Gokiburi
Three shots rang out in the darkened building, deafeningly loud in the empty corridor. Metal grazed metal and sparks danced into air, all but one missing the mark.
Squelch.
Dark ichor sprayed out from under his boot as he brought it down on the monstrous insect, and Harry had to turn his head briefly in disgust. What should have been a sense of triumph was completely overwhelmed by the sickening crunch of exoskeleton. He dragged the sole of his boot along the grated floor as he backed away from the fresh kill, scraping off any remnants that he could. The things reeked—as bugs often do, if one was so unlucky to catch a whiff—an unpleasant musky smell, but elevated to the nth degree. The gore that oozed out of them was a hue of dark red, and that was something new. They bled like any animal, any human would. Not the typical bug guts one might expect from such a critter, if one had any expectations of gigantic cockroaches. Harry shuddered and let the queasy feeling in his stomach pass before turning back to face the long stretch of hallway.
He felt anger now—mostly at himself, for his panicky trigger finger—and also because of how fast these critters were. While his marksmanship was still piss-poor, he had noticed some improvement in his first few hours of using a handgun. On some things, at least. The things he had not yet given a name: the short, grey things that lumbered through the halls, slow and noisy as they approached with fair warning, and the skinned dog-like things, and even the screaming flying things. The air screamers.
But the roaches were difficult to lock on to, and indeed seemed built purely to waste precious ammunition. His first run in had been with a pack of no less than three, and two danced circles around his feet at a dizzying rate of speed, while a third had the audacity to try and climb up the side of the leg of his jeans, feelers twitching, legs scuttling, pincers snipping.
His mouth set in a grim line at the memory. They also happened to bite. And that one had.
I'll kill every single one of you bastards I find, he silently promised.
He cocked his head to the right and strained his ears. Thick swirls of fog rolled along the empty street, obscuring the view in either direction. James's grip tightened instinctively on the thin plank of wood he held in his right hand. He brought it up to his shoulder and clenched both hands firmly onto it like a batter at practice. There was a sound coming from up the road—he heard it for sure now. Something strange. Like a metallic high-pitched grind, combined with a whistling pop. It was growing closer...
And then it stopped.
He strained his ears again. Had it been another one of those brown straight-jacketed things? They shuffled along with a low gurgling that was now familiar to him, but he'd never quite gotten used to the screeching that they emitted once he'd dropped one to the ground, nor the manic kicking that sent them flailing around at an unusual speed; and their tendency to fly out from underneath parked cars, sending him into a jolt of panic. No, this sound had been different.
He inched his way up the cracked pavement, staying parallel to the sidewalk and storefronts, and keeping the sound of his footsteps in check. A white van materialized up out of the fog, parked on the corner of the street. He gingerly dropped to one knee beside the back right tire, intent on getting the drop on whatever it was this time.
"Aagh!" he screamed, and fell backwards in an ungraceful stumble. A giant, grinding, whistling cockroach had flown out from under the vehicle. He retrieved his dropped plank and bashed the thing into a stain against the road in a panic of repetitive blows.
Oh god, what next, he thought, clambering back up to a stand.

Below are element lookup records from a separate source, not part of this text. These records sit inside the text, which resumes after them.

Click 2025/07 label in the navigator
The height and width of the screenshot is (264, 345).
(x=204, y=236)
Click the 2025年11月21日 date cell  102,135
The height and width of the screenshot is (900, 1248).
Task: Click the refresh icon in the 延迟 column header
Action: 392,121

James had never been a fan of insects, particularly large ones, but a newly grown phobia was beginning to eat away at his already fragile mind. He imagined himself trapped in a dark place, surrounded by hundreds of them. He shivered and banished the thought as quickly as he could.
Nothing that horrible could ever happen. Right?
"DAD!"
Harry burst into his teenage daughter's room at roughly the speed of sound. Few things ever got to him these days, but the one thing that always sent him springing into action was the sound of her voice crying for help.

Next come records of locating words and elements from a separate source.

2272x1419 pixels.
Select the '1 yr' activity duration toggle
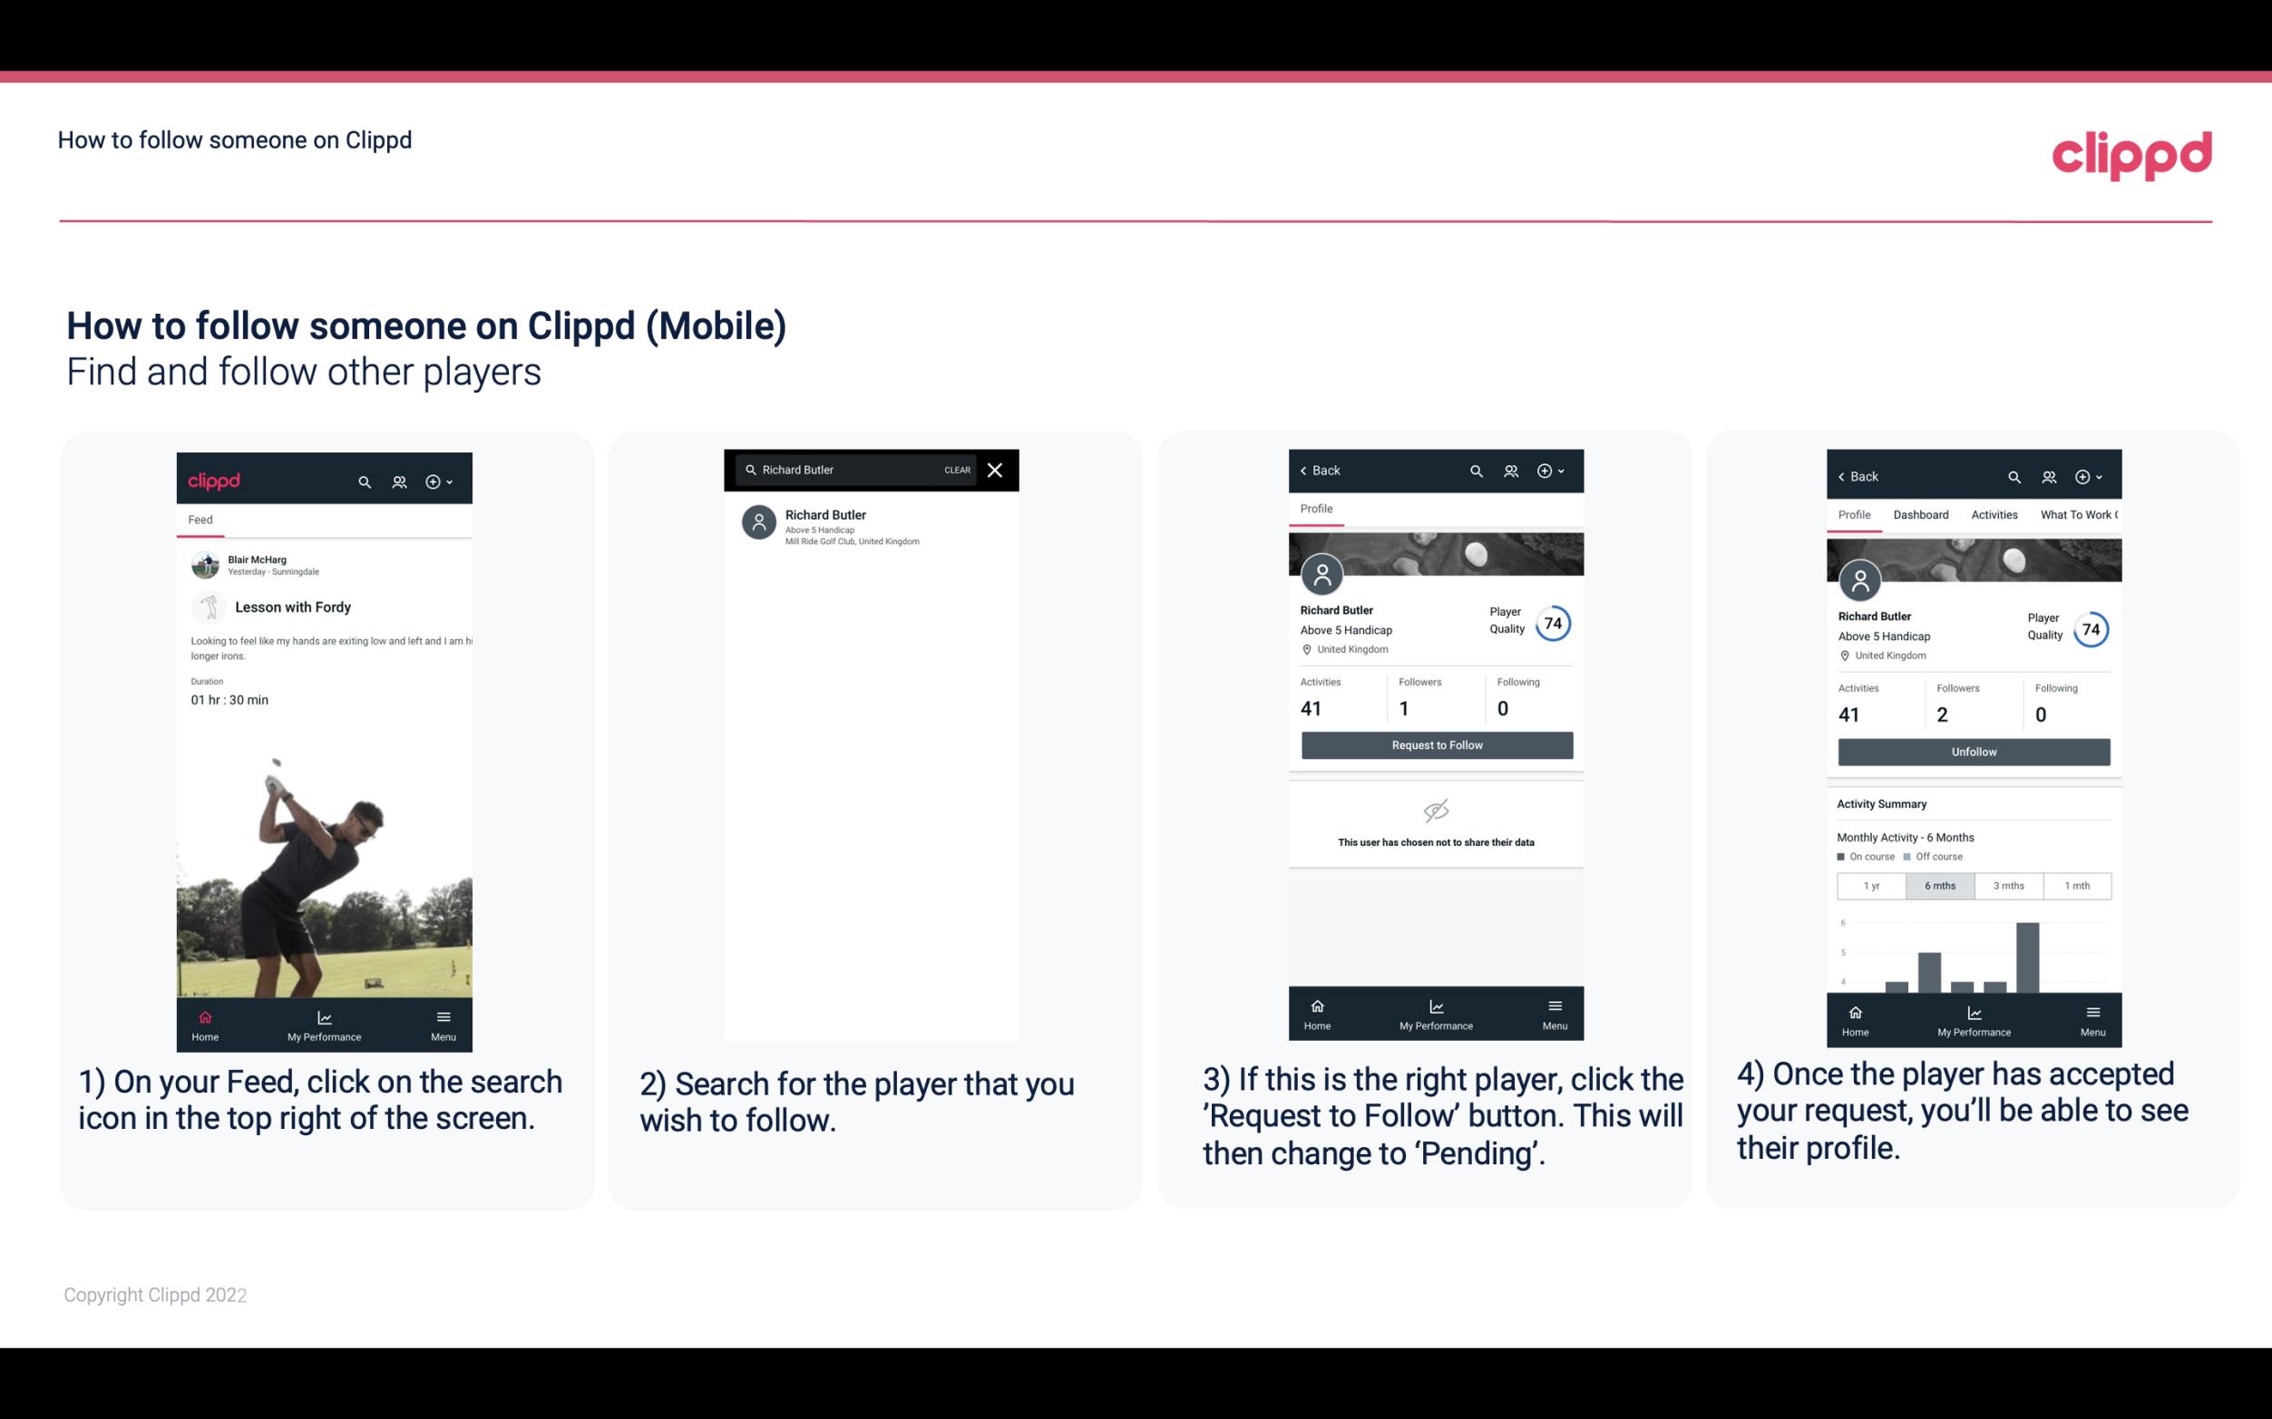coord(1870,884)
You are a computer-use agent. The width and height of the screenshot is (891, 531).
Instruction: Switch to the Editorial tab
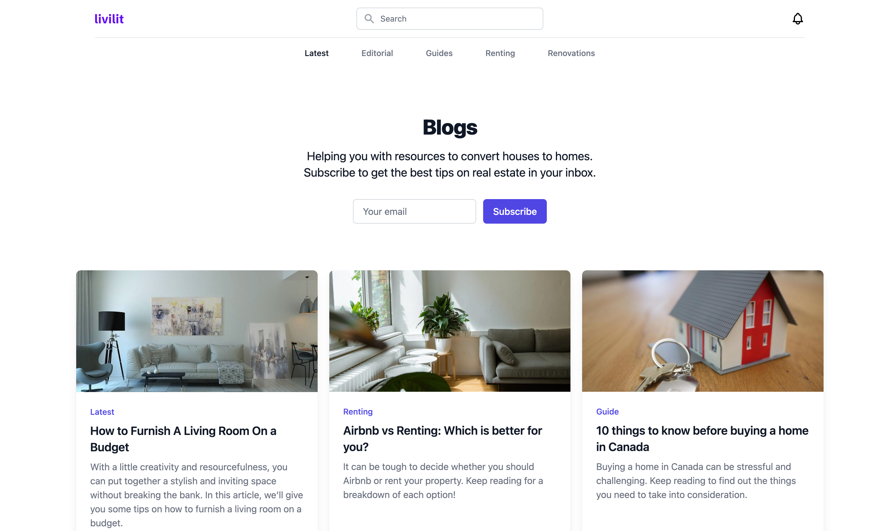377,53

"Dad, oh my god it's so grossss!"
"What is?" he demanded, feeling a bit miffed. From the tone of her voice, he'd half-expected an intruder to be climbing in through her window at that very moment. But he'd found only her, standing up on her bed, holding onto a rolled up teen magazine and brandishing it like a deadly weapon.
"Look under the desk, it ran under there," she pointed frantically.
Harry snatched the magazine from her grasp and knit his eyebrows together in concentration. He lifted his leg and kicked the chair out from under her desk. A two inch long brown insect scuttled out from beneath it. He tossed the magazine over his shoulder and opted for his boot instead. It flattened the bug with a nauseating crunch.
"Damn, Dad," she muttered. "I mean, I thought you were just gonna trap it and take it outside. You know, like you do with spiders."
Harry glared back over his left shoulder at her with an intense stare, unbecoming of her normally calm and collected father.
"All roaches must die," he replied coolly. He turned and made his way out of the bedroom door, pulling the knob and closing it behind him.
Heather sighed deeply. She longed to move back into their old apartment on the outskirts of the city. At least the roaches there had been polite enough to wait until dark to go scurrying about the house.